# [Problem statement]
Extend the article on exercise during pregnancy, starting right after its final sentence.

# [Text under study]
★ ★ ★ ★ ★

Pregnancy & That All Important Exercise | Amoils.com
When you find out you are pregnant, there may be a tendency to think you can just sit back and relax and take it easy for the next 9 months. However women who stay sedentary during pregnancy have an increased risk of delivering a low-weight baby.
Mental, physical and emotional exercise is good for both the expectant mom and her unborn baby provided complications don’t limit your ability to exercise at any time.
• You will feel better because exercise increases your sense of control and boosts your energy level. Those endorphins will be released.
• You will relieve backaches and improve your posture by strengthening and toning muscles in your back, bottom and thighs.
• You will reduce constipation by accelerating movement in your intestines. This will in turn help to prevent the necessity for treatment for hemorrhoids or anal fissures treatment. Both these conditions can be quite common in pregnancy.
• You will prevent wear and tear on your joints by activating the lubricating fluid in those joints.
• You will sleep better by relieving the stress and anxiety that might make you restless at night. This can help you avoid the need for insomnia remedies and even restless leg syndrome (RLS) which can both occur during pregnancy.
• You will look better as exercise increases the blood flow to your skin, giving you a healthy glow.
• You will prepare both your body and yourself for birth as strong muscles and a fit heart can greatly ease labor and delivery. If you gain control over your breathing, this helps you manage pain while in the event of a lengthy labor, increased endurance can be a real help.

★ ★ ★ ★ ★

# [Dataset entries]

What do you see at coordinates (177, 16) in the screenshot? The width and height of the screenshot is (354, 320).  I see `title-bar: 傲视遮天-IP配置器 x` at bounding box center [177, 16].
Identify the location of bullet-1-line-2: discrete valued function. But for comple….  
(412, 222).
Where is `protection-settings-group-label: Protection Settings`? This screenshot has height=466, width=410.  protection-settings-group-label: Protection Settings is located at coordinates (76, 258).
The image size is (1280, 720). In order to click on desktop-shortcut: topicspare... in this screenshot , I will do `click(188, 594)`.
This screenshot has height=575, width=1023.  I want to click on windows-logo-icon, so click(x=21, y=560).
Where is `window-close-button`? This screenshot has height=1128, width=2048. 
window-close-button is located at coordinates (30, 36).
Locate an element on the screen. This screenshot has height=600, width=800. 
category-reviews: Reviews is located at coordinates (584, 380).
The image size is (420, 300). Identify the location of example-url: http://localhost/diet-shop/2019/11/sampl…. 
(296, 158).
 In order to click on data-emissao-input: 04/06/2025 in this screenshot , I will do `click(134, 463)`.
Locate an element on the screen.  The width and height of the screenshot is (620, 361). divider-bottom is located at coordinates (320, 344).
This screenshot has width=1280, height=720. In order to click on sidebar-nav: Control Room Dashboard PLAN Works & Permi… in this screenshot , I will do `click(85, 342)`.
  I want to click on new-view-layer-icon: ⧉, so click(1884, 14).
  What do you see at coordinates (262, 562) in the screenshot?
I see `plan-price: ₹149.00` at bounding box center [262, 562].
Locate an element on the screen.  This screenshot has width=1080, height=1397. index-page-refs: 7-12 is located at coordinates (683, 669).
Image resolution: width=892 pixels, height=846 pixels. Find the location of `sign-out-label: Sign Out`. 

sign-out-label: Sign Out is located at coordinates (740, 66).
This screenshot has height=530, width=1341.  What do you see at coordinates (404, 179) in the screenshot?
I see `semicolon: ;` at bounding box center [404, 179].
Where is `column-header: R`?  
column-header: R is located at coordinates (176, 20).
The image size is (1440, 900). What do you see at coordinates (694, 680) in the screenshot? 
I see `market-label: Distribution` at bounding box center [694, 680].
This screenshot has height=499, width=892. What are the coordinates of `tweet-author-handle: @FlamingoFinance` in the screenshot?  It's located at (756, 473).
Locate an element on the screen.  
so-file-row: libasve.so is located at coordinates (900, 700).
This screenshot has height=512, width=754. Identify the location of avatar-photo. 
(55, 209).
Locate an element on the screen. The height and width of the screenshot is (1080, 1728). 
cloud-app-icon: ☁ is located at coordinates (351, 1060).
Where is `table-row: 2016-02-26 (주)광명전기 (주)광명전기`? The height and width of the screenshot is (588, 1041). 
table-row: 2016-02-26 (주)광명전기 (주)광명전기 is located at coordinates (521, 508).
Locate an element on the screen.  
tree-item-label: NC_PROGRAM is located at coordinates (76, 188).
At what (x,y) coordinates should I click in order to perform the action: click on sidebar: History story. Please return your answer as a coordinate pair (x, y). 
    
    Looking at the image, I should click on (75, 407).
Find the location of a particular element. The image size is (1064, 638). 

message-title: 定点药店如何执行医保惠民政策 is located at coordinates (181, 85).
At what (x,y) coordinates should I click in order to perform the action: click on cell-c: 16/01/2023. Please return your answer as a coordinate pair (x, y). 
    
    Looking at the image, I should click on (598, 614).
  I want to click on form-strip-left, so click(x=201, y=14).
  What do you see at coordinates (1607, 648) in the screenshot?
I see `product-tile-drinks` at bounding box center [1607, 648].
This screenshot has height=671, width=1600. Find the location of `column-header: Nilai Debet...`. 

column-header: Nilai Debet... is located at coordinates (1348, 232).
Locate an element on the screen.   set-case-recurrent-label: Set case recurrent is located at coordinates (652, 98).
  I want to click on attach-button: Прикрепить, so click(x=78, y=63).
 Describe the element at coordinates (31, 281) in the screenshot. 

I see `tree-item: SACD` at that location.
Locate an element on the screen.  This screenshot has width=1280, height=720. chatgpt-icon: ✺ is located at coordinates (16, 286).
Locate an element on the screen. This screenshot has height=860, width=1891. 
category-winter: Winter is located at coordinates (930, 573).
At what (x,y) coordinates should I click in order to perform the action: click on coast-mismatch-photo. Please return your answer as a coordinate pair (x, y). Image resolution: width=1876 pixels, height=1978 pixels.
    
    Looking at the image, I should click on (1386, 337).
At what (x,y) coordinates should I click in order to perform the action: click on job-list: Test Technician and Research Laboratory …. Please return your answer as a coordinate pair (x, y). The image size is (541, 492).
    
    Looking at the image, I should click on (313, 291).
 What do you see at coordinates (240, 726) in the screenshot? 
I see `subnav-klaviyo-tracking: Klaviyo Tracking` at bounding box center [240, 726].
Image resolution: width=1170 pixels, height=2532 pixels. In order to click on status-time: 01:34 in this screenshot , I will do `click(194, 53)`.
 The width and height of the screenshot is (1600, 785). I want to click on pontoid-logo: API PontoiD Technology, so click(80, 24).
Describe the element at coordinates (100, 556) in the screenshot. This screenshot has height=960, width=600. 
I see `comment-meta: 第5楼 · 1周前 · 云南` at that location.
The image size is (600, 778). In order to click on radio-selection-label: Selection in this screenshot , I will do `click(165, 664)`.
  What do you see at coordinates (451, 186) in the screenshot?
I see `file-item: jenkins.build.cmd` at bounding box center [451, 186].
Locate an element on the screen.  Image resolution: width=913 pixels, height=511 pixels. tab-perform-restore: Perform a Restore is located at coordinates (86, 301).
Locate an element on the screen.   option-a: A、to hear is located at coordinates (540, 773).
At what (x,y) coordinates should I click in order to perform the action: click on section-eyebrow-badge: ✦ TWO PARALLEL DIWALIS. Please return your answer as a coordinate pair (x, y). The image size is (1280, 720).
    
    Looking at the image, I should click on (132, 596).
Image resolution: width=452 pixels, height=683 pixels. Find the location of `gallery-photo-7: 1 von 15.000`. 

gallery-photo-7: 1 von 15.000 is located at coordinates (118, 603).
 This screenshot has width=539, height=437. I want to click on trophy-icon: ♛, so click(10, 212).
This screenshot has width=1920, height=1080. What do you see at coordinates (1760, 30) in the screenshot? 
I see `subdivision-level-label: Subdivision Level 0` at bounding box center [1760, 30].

★ ★ ★ ★ ★

# [Task answer]
• You will regain your pre-pregnancy figure and body more quickly because you will gain less weight during your pregnancy. This will help you to avoid stretch marks which are more likely if you put on too much weight or your weight is gained too quickly.
So what sort of exercise is best to do?
Many experts recommend walking because it is easy to vary the pace, add hills and add distance. As a starter, begin with a moderately brisk pace for up to a mile – say 3 days a week. Every week add a little longer time, pick up the pace a bit and start to add some hills to your walk if you can. The first 5 minutes should be slower while you are warming up and use the last 5 minutes to slow down and cool off.
Another excellent form of exercise is swimming. Like walking, you can build this up over time.
A warning about becoming overheated
Remember that it is important not to become overheated because a body temperature over 39 degrees celsius can cause problems for the developing baby especially in the first trimester. For this reason, it is not recommended that pregnant moms enjoy a Jacuzzi. So if the weather is hot, take it much easier or even exercise in an air conditioned environment.
Listen to your body
Whatever form of exercise you decide to do during your pregnancy, you must listen to your body – it will tell you that you have had enough if you feel any of the following:
- Heart palpitations (your heart pounding in your chest)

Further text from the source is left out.